[Smt-talk] "Neighboring" 6/4 Chords

Dmitri Tymoczko dmitri at princeton.edu
Sun Oct 2 06:05:47 PDT 2011

> I find when instructing undergraduates in core harmony courses that students accept the guidelines we provide for part-writing much better if they understand the reasoning behind them. I'm at a loss, however, to explain why common-practice composers rarely used a 6/4 chord above scale degree 2 as a bass neighbor motion expanding tonic.

Sorry for being dense, but I'm not exactly sure I understand.  As I read it, you are asking for an explanation of why we don't often find progressions like:

(C4, E4, G4, C5)->(D4, D4, G4, B4)->(C4, E4, G4, C5)

I guess my first question is whether you can think of any common tonal progression in which a 6/4 chord acts in this way, with the bass moving in neighboring fashion (e.g. IV->I6/4->IV).  Off the top of my head, I can't think of one, on any scale degrees.  So "neighboring 6/4 chords" typically involve fixed bass.  But that's just a restatement of your question, I guess.

My second thought is that this sort of question has convinced me to abandon the term "neighboring 6/4 chord."  If you use the term, you create the (reasonable!) expectation that there is a general procedure here -- "6/4 chords can be used to create neighboring motion."  But common-practice music doesn't bear out this expectation.  The vast majority of "neighboring 6/4 chords" fall into just a couple idioms or schemas -- chiefly I->IV6/4->I and V->I6/4->V.  (I'd wager that upwards of 98% of the "neighboring 6/4 progressions" are in these two categories.)  Progressions like ii->V6/4->ii and vi->ii6/4->vi, which are perfectly neighboring, don't ever appear.

• [EXERCISE]
Write the next part of the post on neighboring 6/4 chords, picking up after its final sentence. The listing has no connection to the post on neighboring 6/4 chords.

• [EXCERPTED RECORDS]
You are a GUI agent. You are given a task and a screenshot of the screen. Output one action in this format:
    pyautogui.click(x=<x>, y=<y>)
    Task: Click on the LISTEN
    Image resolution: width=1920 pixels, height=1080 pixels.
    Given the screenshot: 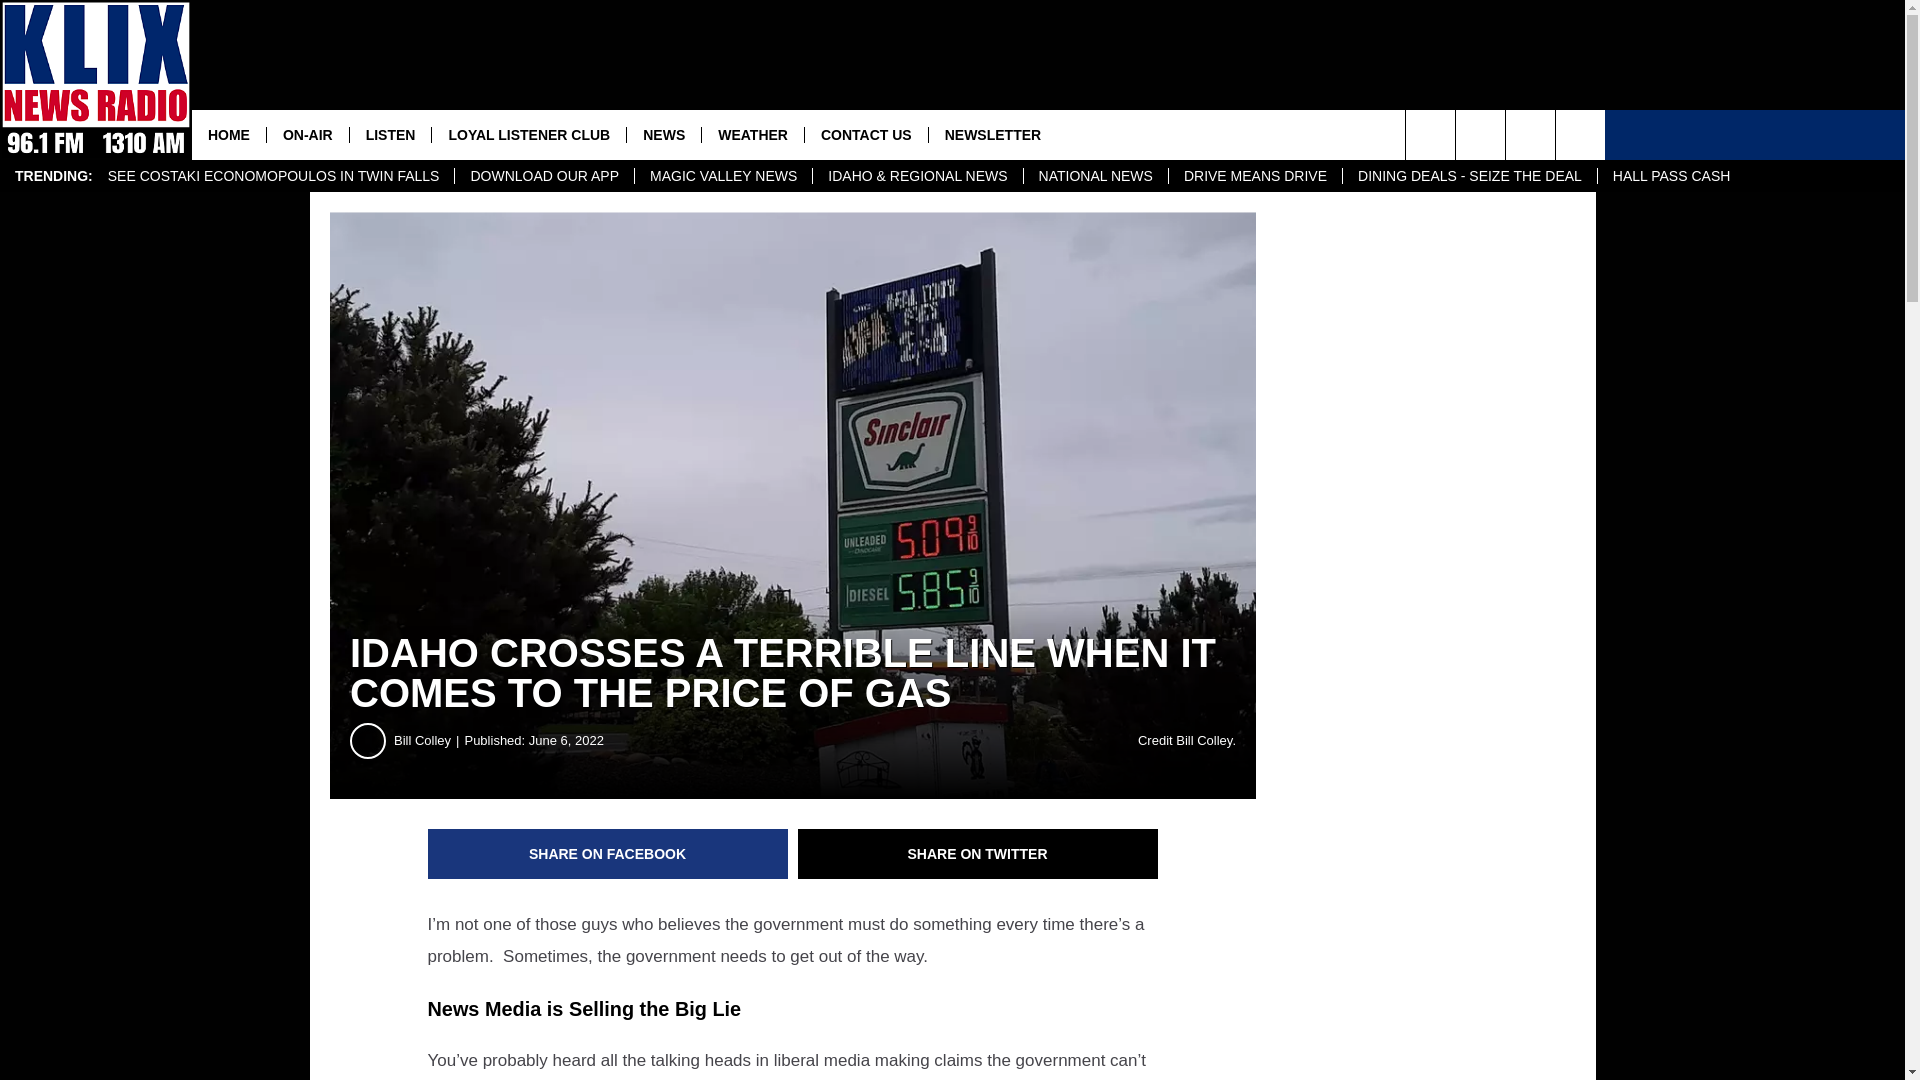 What is the action you would take?
    pyautogui.click(x=390, y=134)
    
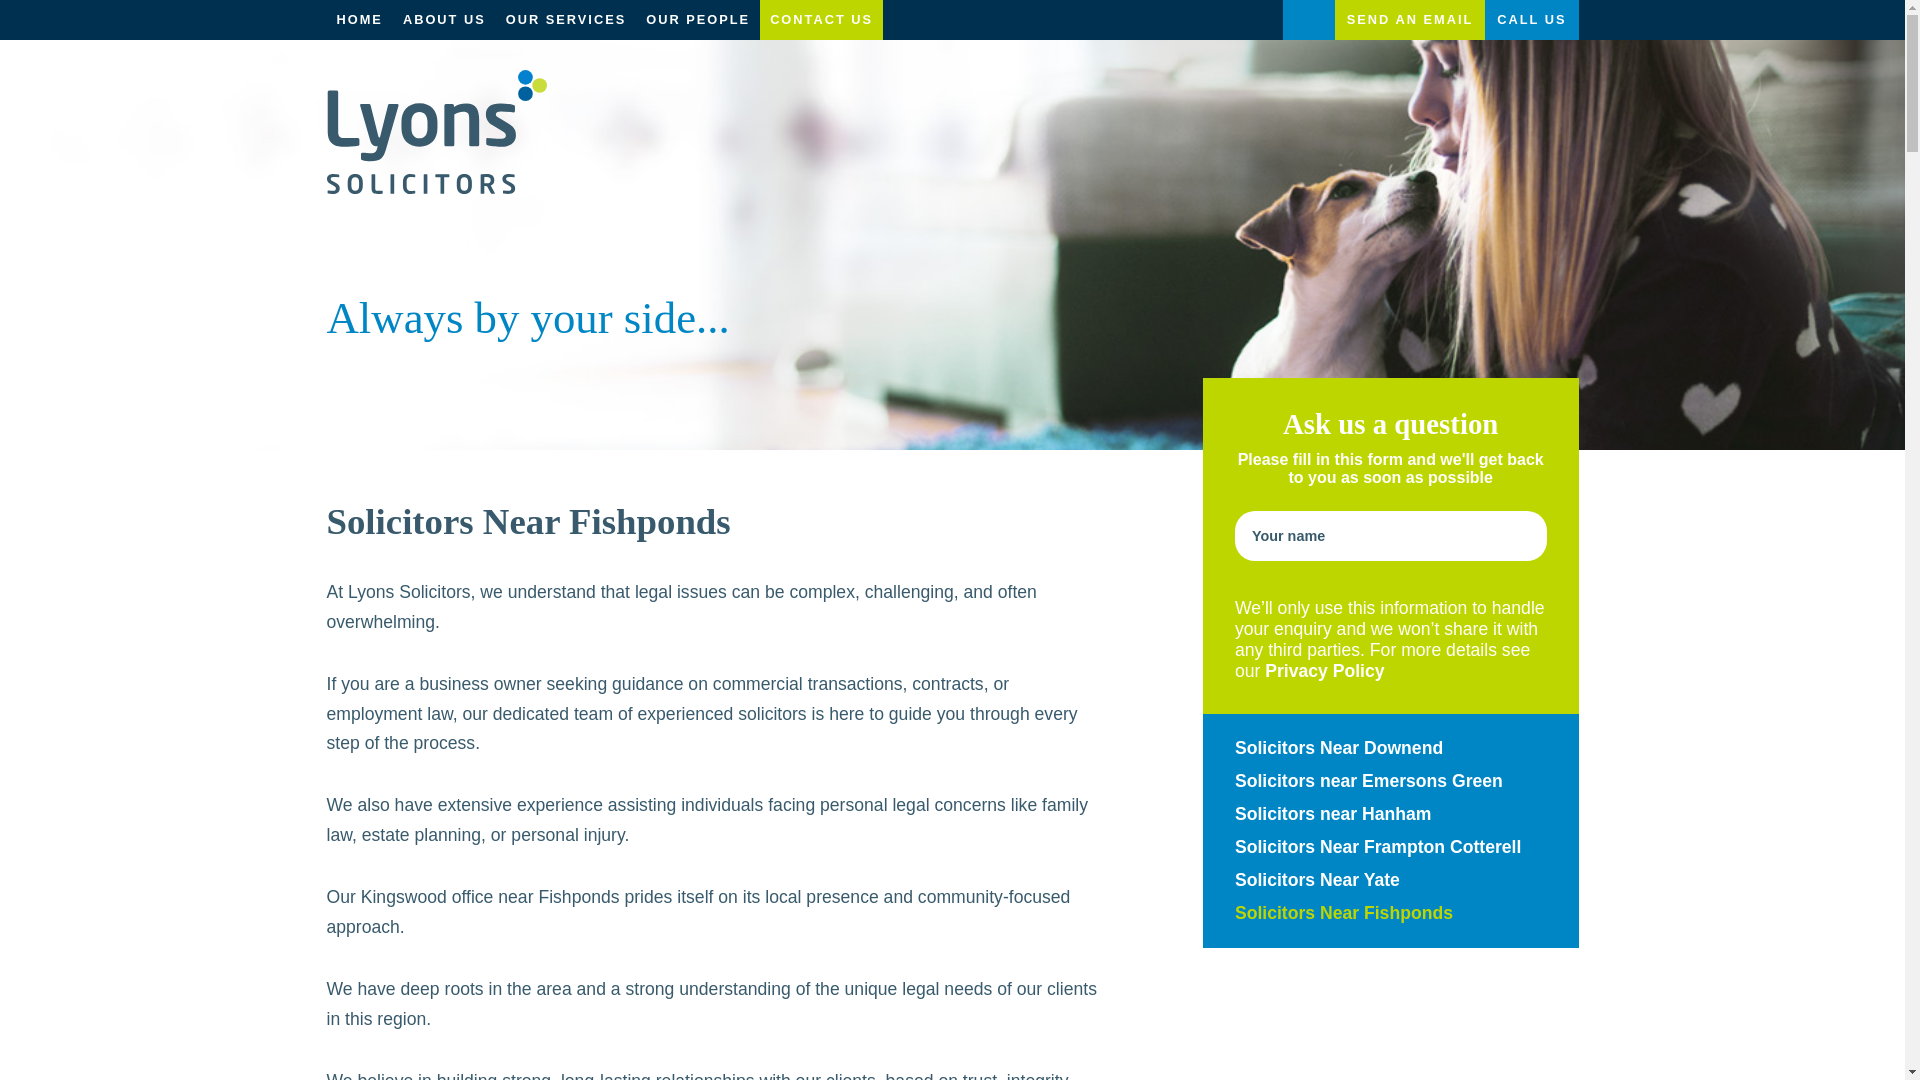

• [ANSWER FOR THE TASK]
So I have reluctantly concluded that it's much better just to get rid of the terms "neighboring" and "passing 6/4" chords and to speak of a small number of idioms instead.  This more particular (idiomatic or "schema-based") explanation correctly gives the expectation that there are just a couple relevant progressions, occurring on specific scale degrees, and expressing specific harmonic functions.  The problem with more general explanations is that they suggest there should be a more general phenomenon, but there really isn't.

We've actually discussed this on the SMT list previously, I think.  There may be relevant posts in the archives.


Dmitri Tymoczko
Associate Professor of Music
310 Woolworth Center
Princeton, NJ 08544-1007
(609) 258-4255 (ph), (609) 258-6793 (fax)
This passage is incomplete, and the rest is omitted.